À ce jour, le réseau de l’AIMS est fier de compter 1 682 diplômés originaires de 43 pays, dont 32 % sont des femmes. En Afrique du Sud, l’AIMS continue de contribuer aux activités de recherche régionales et nationales en organisant ou en coorganisant des cours et des ateliers de courte durée dans divers domaines mathématiques.
Le Centre de recherches pour le développement international (CRDI) met en œuvre la contribution de 44,6 millions de dollars du Canada pour élargir le réseau de l’Institut africain des sciences mathématiques (AIMS).
Entretien avec des experts et des analystes politiques
Ce déjeuner de travail en compagnie de Mme Phephelaphi Dube, directrice, Centre des droits constitutionnels, M. Richard Calland, professeur, Université de Cape Town, M. Ben Cousins, professeur, Université de Western Cape, fondateur de l’Institut d’études sur la pauvreté, les terres et l’agriculture (PLAAS), M. Jolobe Zwelethu, professeur, Université de Cape Town et Mme Crystal Oderson, envoyée en Afrique du Sud pour l’Africa Report, avait pour but de donner à la délégation une idée des priorités de l’Afrique du Sud en matière de politique étrangère et nationale, notamment la réforme agraire, la gouvernance, la fonction publique, l’égalité entre les sexes et les médias. La réforme agraire est un enjeu majeur depuis plusieurs années; puisqu’il est question de terres volées pendant la période coloniale, l’expropriation sans compensation est une solution possible.
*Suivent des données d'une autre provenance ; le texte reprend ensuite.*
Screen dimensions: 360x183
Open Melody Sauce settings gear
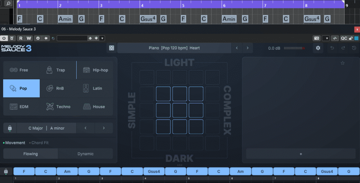click(x=318, y=48)
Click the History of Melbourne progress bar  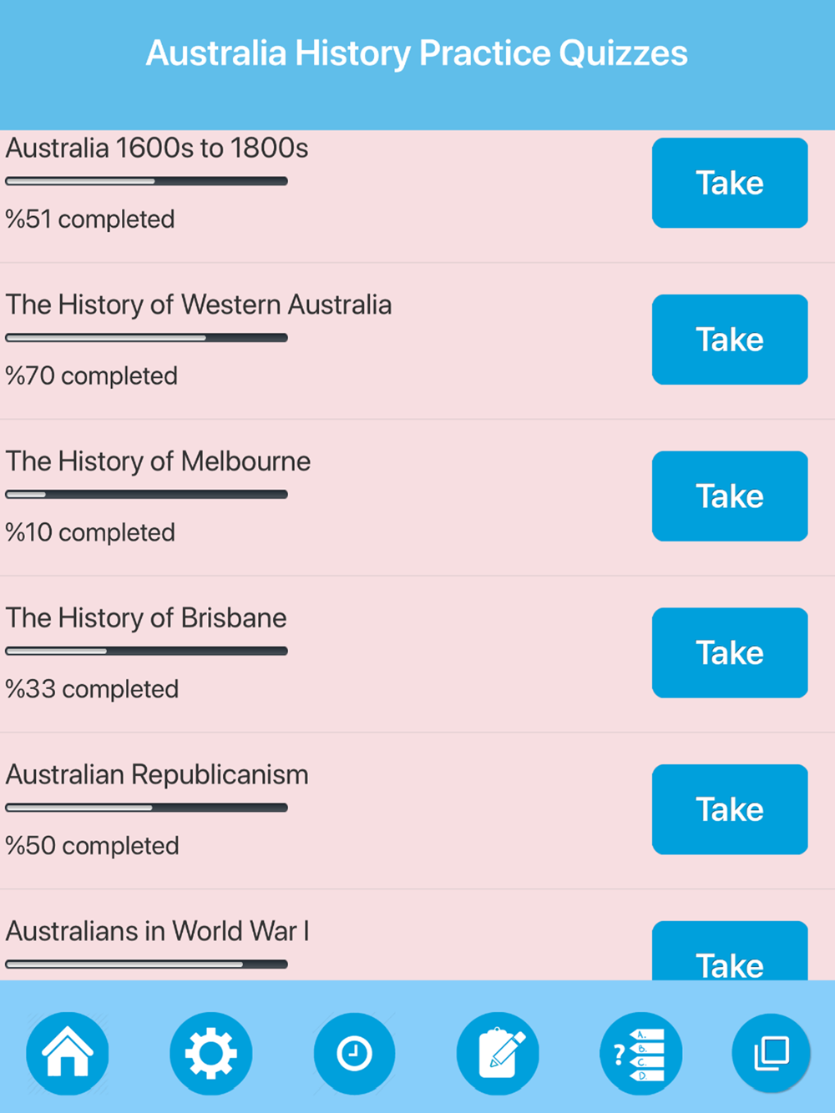[147, 495]
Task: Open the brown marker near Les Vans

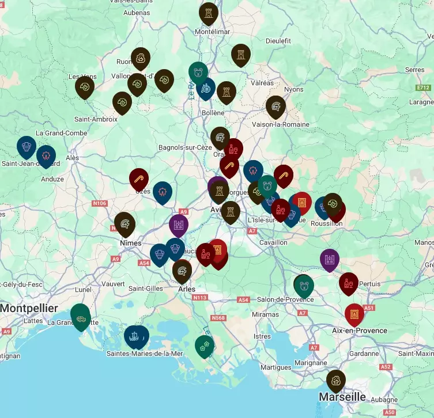Action: click(x=85, y=86)
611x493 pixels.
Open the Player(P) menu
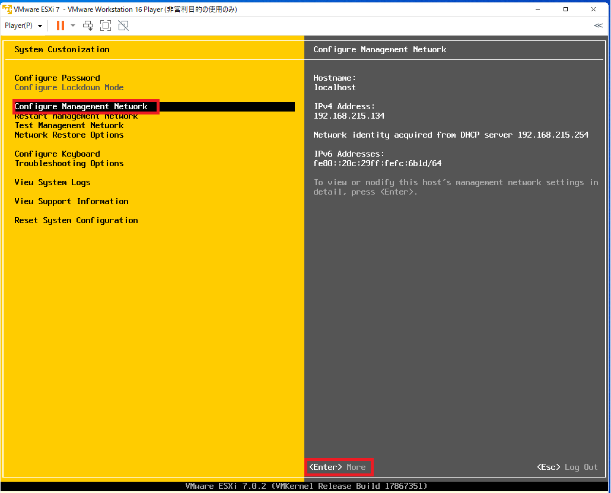coord(18,26)
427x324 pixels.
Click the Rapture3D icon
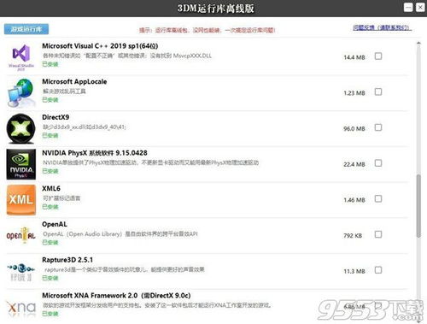click(x=21, y=272)
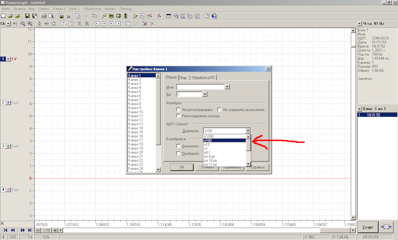Viewport: 398px width, 240px height.
Task: Switch to the 'Обработка RT' tab
Action: click(x=203, y=78)
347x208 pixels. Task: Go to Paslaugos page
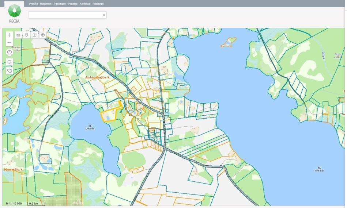click(x=60, y=4)
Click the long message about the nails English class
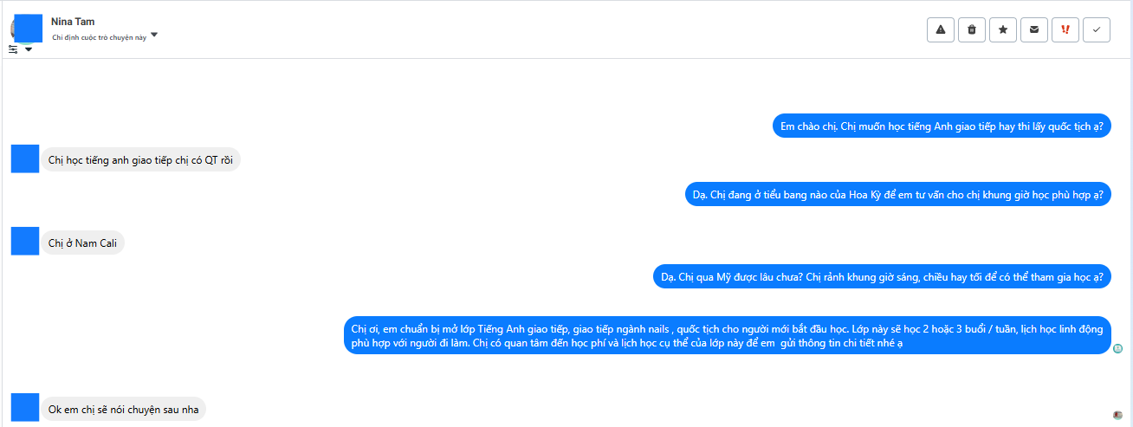The width and height of the screenshot is (1133, 427). 727,335
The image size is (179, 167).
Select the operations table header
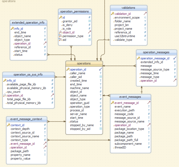[x=84, y=63]
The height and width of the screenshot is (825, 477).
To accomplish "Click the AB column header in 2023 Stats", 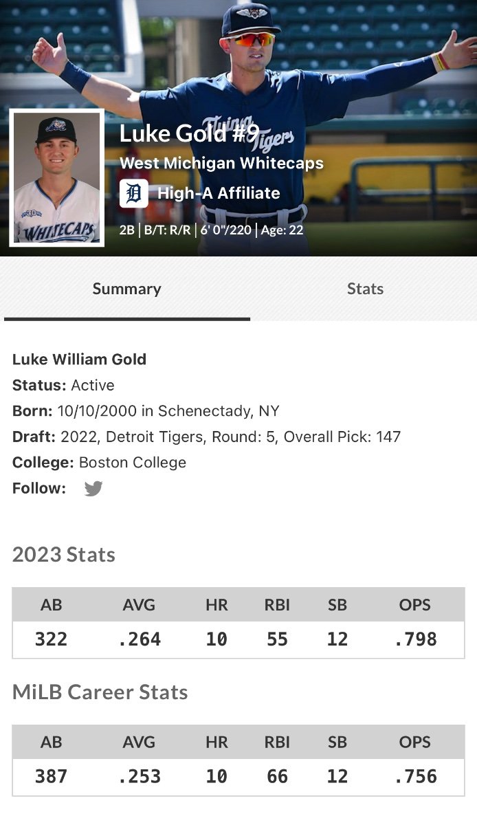I will (x=52, y=605).
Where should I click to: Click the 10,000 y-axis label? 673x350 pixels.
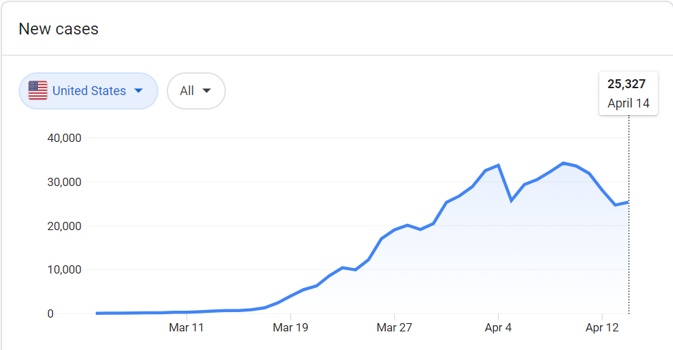pos(64,269)
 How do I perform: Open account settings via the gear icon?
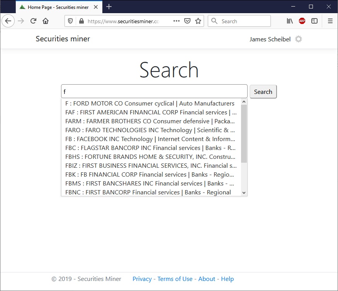pyautogui.click(x=298, y=39)
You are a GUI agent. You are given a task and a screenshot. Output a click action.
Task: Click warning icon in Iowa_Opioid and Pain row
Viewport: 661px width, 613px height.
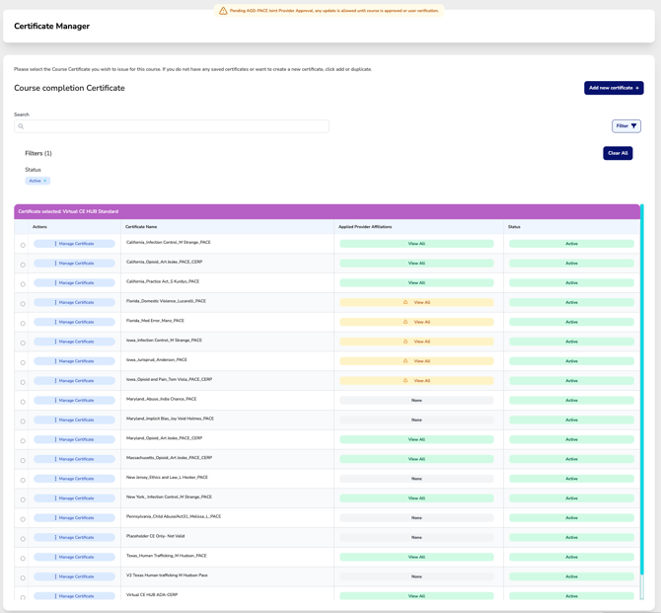405,381
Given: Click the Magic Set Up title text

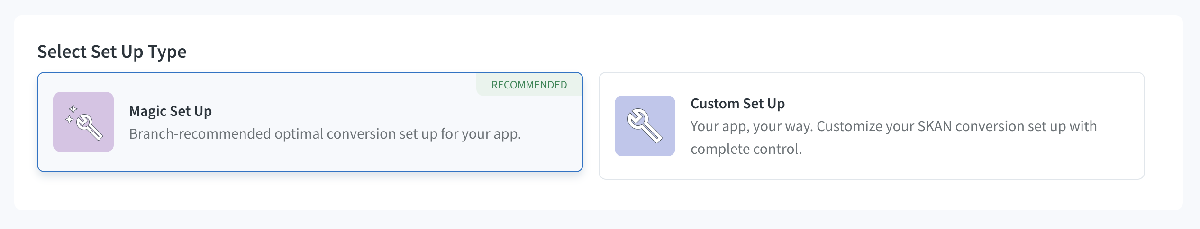Looking at the screenshot, I should 171,111.
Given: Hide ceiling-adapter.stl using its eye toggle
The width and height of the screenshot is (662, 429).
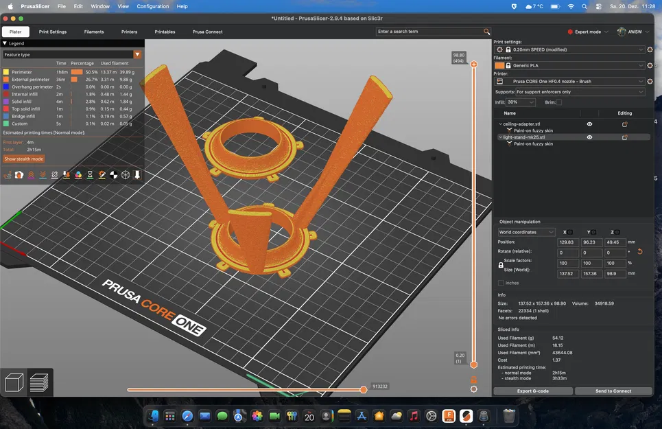Looking at the screenshot, I should [589, 124].
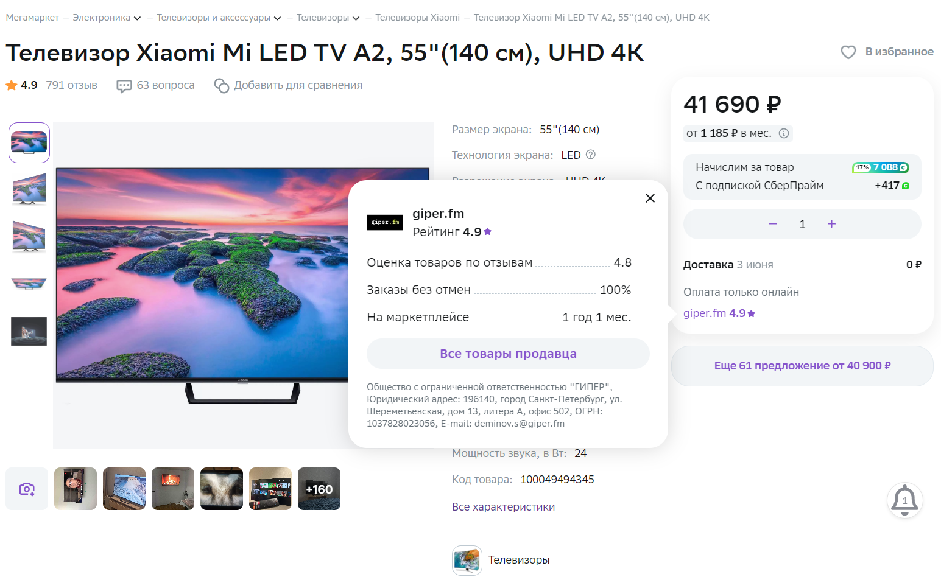This screenshot has height=577, width=941.
Task: Click the compare icon Добавить для сравнения
Action: (x=222, y=86)
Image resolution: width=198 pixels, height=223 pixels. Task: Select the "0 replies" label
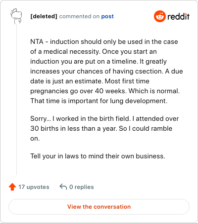point(82,187)

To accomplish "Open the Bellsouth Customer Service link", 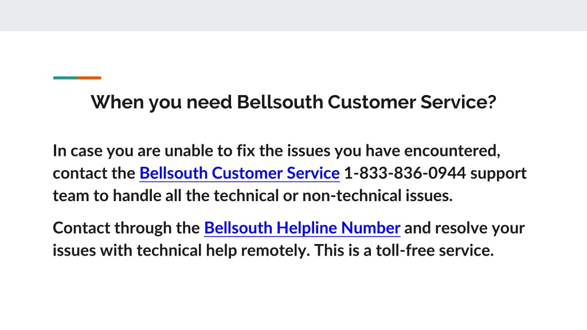I will 240,173.
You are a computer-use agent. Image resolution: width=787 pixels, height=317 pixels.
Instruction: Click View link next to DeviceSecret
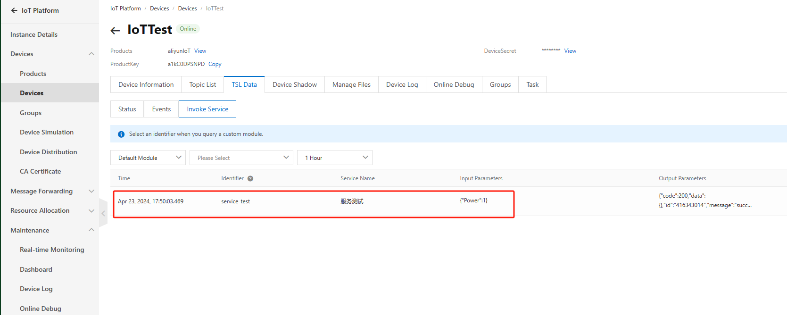click(x=570, y=51)
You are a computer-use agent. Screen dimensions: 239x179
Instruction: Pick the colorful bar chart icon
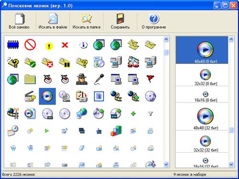pos(116,131)
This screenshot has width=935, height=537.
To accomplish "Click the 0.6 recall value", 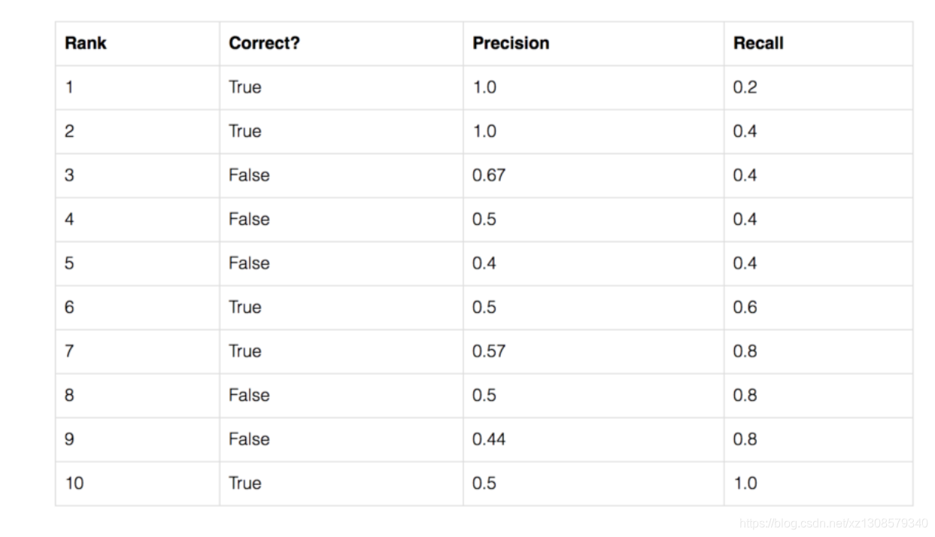I will [745, 308].
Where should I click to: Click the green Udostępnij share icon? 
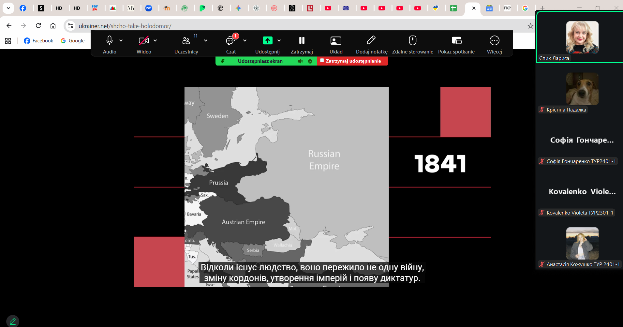267,40
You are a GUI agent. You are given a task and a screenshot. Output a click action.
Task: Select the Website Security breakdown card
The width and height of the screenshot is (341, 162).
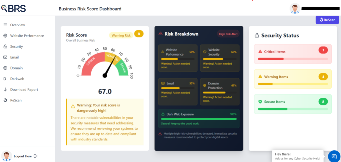point(219,58)
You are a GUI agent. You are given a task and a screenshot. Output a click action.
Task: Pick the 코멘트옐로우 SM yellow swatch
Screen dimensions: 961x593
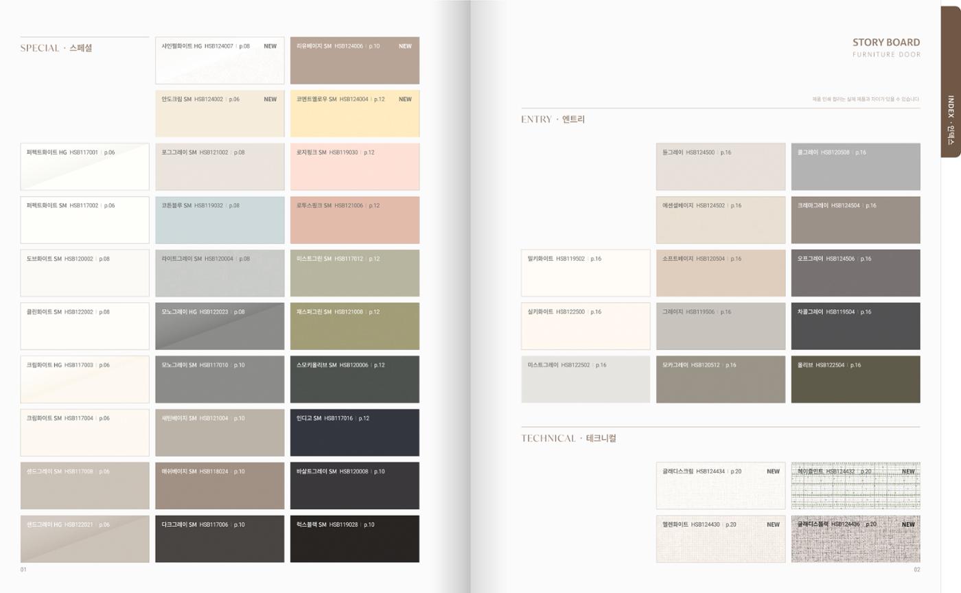pyautogui.click(x=354, y=114)
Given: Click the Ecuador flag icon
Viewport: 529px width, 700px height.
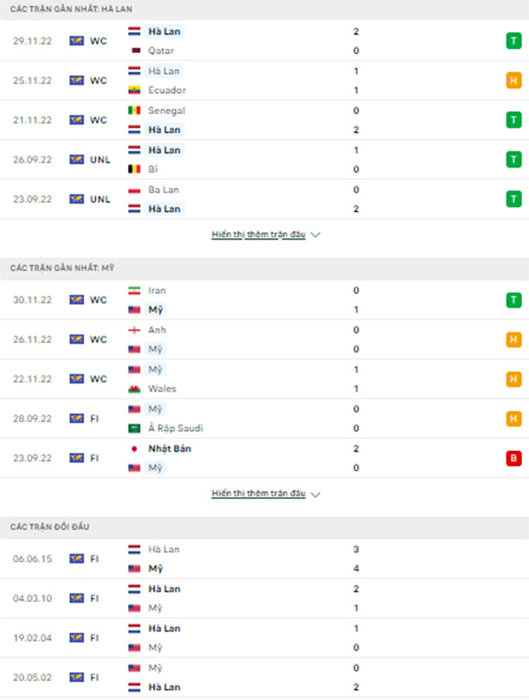Looking at the screenshot, I should click(134, 90).
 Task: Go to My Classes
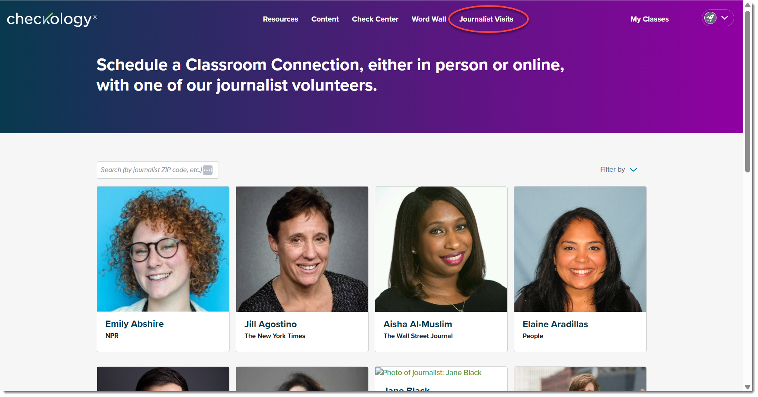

Pendant que la délégation était au Parlement, elle a assisté aux travaux d’un comité qui recevait des intervenants en audience. Ce comité tenait des consultations sur les meilleures solutions et il doit faire rapport bientôt. Il a aussi été question des défis que le changement à la présidence a soulevés. Les intervenants ont parlé de l’importance de l’éducation pour l’avenir du pays. Le taux de chômage est élevé, particulièrement pour les personnes de 18 à 35 ans. Cela fait craindre pour la sécurité et l’avenir du pays.
Entretien avec le Groupe de contrôle parlementaire
Le Groupe de contrôle parlementaire (GCP) est un organisme non gouvernemental qui fournit de l’information objective et à jour sur l’ensemble des débats des comités parlementaires sud-africains. En outre, le GCP rend compte de l’état de progression des projets de loi dont est saisi le Parlement sud-africain et fournit des renseignements sur les audiences publiques.
Au cours de leur entretien avec le GCP, les membres de l’Association ont pu mieux comprendre le système parlementaire de l’Afrique du Sud, y compris les travaux menés par ses comités. L’Association a appris que l’Assemblée nationale et le Conseil national des provinces comptent plus de 50 comités.
Les séances du Parlement sont télévisées et le Parlement a une chaîne YouTube. Les services du Groupe de contrôle parlementaire sont nécessaires, car le Parlement ne publie pas de transcription officielle de ses délibérations.
Entretien avec des représentants de l’Institut pour la justice et la réconciliation (IJR)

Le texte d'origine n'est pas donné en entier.